- Record set -
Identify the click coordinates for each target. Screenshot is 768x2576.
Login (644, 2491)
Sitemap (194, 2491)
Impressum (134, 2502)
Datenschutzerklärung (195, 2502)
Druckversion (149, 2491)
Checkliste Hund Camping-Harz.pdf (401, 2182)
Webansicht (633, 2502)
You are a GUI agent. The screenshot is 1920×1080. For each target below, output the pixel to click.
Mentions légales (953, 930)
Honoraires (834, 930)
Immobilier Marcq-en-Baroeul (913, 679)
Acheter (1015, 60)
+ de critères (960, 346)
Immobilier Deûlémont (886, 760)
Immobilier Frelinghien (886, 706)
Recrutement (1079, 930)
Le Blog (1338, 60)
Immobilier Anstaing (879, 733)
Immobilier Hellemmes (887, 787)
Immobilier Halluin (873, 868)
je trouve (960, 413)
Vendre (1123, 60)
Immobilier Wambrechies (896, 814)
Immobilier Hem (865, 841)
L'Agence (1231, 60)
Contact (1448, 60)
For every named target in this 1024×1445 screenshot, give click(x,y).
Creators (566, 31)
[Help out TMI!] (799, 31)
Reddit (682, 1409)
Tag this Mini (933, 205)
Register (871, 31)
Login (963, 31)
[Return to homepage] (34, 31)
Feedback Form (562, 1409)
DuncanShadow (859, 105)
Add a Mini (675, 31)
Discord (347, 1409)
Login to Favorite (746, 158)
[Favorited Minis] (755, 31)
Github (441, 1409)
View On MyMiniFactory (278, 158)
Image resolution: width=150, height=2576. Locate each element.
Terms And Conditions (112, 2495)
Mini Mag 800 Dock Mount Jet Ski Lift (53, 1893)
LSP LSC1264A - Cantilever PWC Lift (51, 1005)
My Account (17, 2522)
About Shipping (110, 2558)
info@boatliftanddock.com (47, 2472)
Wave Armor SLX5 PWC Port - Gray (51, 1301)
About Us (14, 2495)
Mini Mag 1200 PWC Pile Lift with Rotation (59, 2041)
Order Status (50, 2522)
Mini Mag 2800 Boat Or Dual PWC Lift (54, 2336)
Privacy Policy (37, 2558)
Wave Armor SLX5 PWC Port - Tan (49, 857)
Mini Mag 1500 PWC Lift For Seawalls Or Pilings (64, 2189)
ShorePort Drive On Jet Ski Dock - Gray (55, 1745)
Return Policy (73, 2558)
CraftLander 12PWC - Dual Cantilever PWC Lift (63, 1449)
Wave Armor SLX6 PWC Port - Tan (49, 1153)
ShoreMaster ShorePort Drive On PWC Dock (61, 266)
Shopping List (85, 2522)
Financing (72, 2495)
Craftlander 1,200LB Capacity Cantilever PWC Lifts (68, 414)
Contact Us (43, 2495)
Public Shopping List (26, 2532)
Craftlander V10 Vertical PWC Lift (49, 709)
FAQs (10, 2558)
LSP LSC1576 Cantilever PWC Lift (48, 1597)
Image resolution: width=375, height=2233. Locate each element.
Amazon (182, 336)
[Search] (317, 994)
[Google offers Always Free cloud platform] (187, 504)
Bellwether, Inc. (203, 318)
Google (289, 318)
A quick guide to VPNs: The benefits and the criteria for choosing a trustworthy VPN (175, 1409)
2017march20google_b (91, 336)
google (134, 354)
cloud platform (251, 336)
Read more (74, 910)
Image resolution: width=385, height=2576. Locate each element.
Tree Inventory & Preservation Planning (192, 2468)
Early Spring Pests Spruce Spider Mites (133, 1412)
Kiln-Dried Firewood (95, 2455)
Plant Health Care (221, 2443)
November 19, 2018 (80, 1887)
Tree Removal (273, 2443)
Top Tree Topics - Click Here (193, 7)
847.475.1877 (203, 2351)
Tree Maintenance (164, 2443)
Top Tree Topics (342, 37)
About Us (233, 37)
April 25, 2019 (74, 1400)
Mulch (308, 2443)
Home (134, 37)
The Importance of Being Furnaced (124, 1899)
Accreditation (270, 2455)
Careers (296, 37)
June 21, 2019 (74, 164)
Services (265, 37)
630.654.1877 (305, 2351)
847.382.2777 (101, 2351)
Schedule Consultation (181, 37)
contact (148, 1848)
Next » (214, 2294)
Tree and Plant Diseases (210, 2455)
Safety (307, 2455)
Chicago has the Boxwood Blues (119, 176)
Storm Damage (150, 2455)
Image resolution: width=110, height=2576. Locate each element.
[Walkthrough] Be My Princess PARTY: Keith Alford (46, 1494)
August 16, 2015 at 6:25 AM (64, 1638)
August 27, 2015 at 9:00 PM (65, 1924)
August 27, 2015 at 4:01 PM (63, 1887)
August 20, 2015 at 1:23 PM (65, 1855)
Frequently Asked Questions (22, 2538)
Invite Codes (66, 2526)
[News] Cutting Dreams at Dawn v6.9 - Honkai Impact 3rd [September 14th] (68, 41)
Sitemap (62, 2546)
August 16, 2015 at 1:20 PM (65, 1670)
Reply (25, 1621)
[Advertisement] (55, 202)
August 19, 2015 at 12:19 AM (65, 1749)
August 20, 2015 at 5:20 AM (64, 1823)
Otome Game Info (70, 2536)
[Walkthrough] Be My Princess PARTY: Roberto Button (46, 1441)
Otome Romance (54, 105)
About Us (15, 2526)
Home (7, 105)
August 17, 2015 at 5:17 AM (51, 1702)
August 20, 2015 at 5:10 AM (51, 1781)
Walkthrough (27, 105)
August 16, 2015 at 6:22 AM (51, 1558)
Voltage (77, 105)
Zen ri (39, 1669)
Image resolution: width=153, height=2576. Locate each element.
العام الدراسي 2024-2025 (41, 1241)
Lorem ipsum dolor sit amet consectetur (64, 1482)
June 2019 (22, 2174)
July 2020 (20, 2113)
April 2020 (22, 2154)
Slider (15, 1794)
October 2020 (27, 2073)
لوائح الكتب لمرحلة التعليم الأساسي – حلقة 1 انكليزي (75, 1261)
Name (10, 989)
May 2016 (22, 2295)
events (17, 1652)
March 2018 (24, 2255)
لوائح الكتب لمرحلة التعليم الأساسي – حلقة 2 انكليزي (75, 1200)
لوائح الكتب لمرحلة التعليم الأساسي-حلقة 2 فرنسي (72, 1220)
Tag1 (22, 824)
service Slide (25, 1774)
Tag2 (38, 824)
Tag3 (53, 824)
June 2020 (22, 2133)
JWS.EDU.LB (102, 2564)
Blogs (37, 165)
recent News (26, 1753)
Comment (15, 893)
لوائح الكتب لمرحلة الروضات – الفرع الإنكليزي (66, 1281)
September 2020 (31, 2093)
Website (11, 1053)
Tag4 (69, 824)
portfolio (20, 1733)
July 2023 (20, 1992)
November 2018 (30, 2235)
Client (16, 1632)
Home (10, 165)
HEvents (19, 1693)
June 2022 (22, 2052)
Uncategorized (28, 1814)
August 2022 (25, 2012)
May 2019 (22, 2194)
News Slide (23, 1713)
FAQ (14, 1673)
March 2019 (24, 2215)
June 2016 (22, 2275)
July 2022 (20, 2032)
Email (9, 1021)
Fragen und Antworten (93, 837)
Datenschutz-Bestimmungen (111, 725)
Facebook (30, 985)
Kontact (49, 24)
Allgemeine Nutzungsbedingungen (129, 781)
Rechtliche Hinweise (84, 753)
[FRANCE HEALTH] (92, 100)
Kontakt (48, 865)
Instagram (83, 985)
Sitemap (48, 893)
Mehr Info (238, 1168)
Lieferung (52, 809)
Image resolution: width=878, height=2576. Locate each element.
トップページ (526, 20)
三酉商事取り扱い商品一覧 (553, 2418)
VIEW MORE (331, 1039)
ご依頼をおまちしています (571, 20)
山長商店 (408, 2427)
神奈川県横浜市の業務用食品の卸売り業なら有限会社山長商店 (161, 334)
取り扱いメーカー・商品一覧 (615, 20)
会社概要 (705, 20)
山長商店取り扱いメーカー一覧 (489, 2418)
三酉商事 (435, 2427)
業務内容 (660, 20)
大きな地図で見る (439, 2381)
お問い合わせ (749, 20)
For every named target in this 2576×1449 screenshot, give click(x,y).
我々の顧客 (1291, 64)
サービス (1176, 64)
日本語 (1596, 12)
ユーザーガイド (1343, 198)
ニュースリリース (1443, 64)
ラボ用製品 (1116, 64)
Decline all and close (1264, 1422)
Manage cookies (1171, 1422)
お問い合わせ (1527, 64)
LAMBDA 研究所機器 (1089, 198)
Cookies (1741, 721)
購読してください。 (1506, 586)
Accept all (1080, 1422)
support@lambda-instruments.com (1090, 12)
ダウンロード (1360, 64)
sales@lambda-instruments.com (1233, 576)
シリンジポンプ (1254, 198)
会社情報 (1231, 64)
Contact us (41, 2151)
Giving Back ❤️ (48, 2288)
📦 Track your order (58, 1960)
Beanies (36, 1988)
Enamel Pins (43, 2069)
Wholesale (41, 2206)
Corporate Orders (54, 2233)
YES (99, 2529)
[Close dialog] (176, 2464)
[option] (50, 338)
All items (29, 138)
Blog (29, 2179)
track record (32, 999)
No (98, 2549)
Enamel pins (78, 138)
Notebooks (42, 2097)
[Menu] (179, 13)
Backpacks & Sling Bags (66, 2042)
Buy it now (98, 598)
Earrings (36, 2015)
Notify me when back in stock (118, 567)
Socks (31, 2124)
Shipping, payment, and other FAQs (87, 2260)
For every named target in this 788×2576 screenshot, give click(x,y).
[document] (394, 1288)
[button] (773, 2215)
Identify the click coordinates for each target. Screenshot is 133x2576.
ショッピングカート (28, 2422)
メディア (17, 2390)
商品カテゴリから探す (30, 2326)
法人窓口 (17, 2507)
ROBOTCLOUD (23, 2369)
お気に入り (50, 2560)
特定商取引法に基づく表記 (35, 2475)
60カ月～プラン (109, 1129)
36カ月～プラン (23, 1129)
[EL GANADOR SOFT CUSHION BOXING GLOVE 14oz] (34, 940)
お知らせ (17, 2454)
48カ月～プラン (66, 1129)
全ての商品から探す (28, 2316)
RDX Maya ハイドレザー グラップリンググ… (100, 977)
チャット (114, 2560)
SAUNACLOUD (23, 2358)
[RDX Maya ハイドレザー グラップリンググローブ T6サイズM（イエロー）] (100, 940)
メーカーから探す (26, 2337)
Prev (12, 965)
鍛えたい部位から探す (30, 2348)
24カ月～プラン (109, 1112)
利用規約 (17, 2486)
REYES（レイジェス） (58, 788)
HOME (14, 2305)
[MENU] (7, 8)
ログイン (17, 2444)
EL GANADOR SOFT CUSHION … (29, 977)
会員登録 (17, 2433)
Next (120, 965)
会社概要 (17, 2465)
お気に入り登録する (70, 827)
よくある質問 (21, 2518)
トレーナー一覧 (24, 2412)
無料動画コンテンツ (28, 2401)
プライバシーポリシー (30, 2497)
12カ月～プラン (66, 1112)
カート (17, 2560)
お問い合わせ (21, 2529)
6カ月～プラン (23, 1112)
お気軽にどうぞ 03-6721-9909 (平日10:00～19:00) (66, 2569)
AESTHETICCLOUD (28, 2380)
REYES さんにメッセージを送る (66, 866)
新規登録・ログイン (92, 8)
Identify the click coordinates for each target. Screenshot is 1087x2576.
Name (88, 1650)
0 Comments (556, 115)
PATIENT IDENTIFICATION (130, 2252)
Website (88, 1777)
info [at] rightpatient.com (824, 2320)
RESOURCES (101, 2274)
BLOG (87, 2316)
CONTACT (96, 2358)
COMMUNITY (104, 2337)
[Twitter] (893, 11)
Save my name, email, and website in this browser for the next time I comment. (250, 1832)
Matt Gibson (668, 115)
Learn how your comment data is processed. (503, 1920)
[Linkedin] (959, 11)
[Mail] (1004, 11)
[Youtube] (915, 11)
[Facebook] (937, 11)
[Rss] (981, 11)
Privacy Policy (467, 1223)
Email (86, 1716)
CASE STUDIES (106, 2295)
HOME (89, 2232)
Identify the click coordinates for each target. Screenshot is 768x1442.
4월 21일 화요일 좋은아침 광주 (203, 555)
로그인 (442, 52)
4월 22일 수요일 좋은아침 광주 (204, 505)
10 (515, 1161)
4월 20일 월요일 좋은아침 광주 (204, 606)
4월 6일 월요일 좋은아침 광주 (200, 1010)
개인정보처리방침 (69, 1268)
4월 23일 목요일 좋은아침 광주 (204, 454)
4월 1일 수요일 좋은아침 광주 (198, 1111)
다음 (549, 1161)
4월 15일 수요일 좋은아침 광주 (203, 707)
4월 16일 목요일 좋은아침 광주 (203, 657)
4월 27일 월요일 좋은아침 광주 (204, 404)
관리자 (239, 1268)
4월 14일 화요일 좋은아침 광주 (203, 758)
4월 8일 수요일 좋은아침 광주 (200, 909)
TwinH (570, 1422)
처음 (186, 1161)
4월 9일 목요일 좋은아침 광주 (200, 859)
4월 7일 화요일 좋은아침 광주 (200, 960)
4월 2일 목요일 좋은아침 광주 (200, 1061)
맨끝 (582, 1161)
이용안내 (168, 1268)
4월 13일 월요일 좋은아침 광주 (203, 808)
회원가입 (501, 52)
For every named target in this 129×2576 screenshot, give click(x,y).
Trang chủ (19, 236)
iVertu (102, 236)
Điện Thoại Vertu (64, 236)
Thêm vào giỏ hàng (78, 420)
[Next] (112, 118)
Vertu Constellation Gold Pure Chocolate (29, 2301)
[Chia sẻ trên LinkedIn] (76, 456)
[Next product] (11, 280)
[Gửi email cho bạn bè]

- Description of the task -
Repeat verbatim the opening run of entries, ending with the line that contains "FAQs (10, 2558)".

- Solution below -
Identify the click coordinates for each target. Screenshot is 768x2576.
Login (644, 2491)
Sitemap (194, 2491)
Impressum (134, 2502)
Datenschutzerklärung (195, 2502)
Druckversion (149, 2491)
Checkliste Hund Camping-Harz.pdf (401, 2182)
Webansicht (633, 2502)
You are a GUI agent. The screenshot is 1920×1080. For each target below, output the pixel to click.
Mentions légales (953, 930)
Honoraires (834, 930)
Immobilier Marcq-en-Baroeul (913, 679)
Acheter (1015, 60)
+ de critères (960, 346)
Immobilier Deûlémont (886, 760)
Immobilier Frelinghien (886, 706)
Recrutement (1079, 930)
Le Blog (1338, 60)
Immobilier Anstaing (879, 733)
Immobilier Hellemmes (887, 787)
Immobilier Halluin (873, 868)
je trouve (960, 413)
Vendre (1123, 60)
Immobilier Wambrechies (896, 814)
Immobilier Hem (865, 841)
L'Agence (1231, 60)
Contact (1448, 60)
For every named target in this 1024×1445 screenshot, give click(x,y).
Creators (566, 31)
[Help out TMI!] (799, 31)
Reddit (682, 1409)
Tag this Mini (933, 205)
Register (871, 31)
Login (963, 31)
[Return to homepage] (34, 31)
Feedback Form (562, 1409)
DuncanShadow (859, 105)
Add a Mini (675, 31)
Discord (347, 1409)
Login to Favorite (746, 158)
[Favorited Minis] (755, 31)
Github (441, 1409)
View On MyMiniFactory (278, 158)
Image resolution: width=150, height=2576. Locate each element.
Terms And Conditions (112, 2495)
Mini Mag 800 Dock Mount Jet Ski Lift (53, 1893)
LSP LSC1264A - Cantilever PWC Lift (51, 1005)
My Account (17, 2522)
About Shipping (110, 2558)
info@boatliftanddock.com (47, 2472)
Wave Armor SLX5 PWC Port - Gray (51, 1301)
About Us (14, 2495)
Mini Mag 1200 PWC Pile Lift with Rotation (59, 2041)
Order Status (50, 2522)
Mini Mag 2800 Boat Or Dual PWC Lift (54, 2336)
Privacy Policy (37, 2558)
Wave Armor SLX5 PWC Port - Tan (49, 857)
Mini Mag 1500 PWC Lift For Seawalls Or Pilings (64, 2189)
ShorePort Drive On Jet Ski Dock - Gray (55, 1745)
Return Policy (73, 2558)
CraftLander 12PWC - Dual Cantilever PWC Lift (63, 1449)
Wave Armor SLX6 PWC Port - Tan (49, 1153)
ShoreMaster ShorePort Drive On PWC Dock (61, 266)
Shopping List (85, 2522)
Financing (72, 2495)
Craftlander 1,200LB Capacity Cantilever PWC Lifts (68, 414)
Contact Us (43, 2495)
Public Shopping List (26, 2532)
Craftlander V10 Vertical PWC Lift (49, 709)
FAQs (10, 2558)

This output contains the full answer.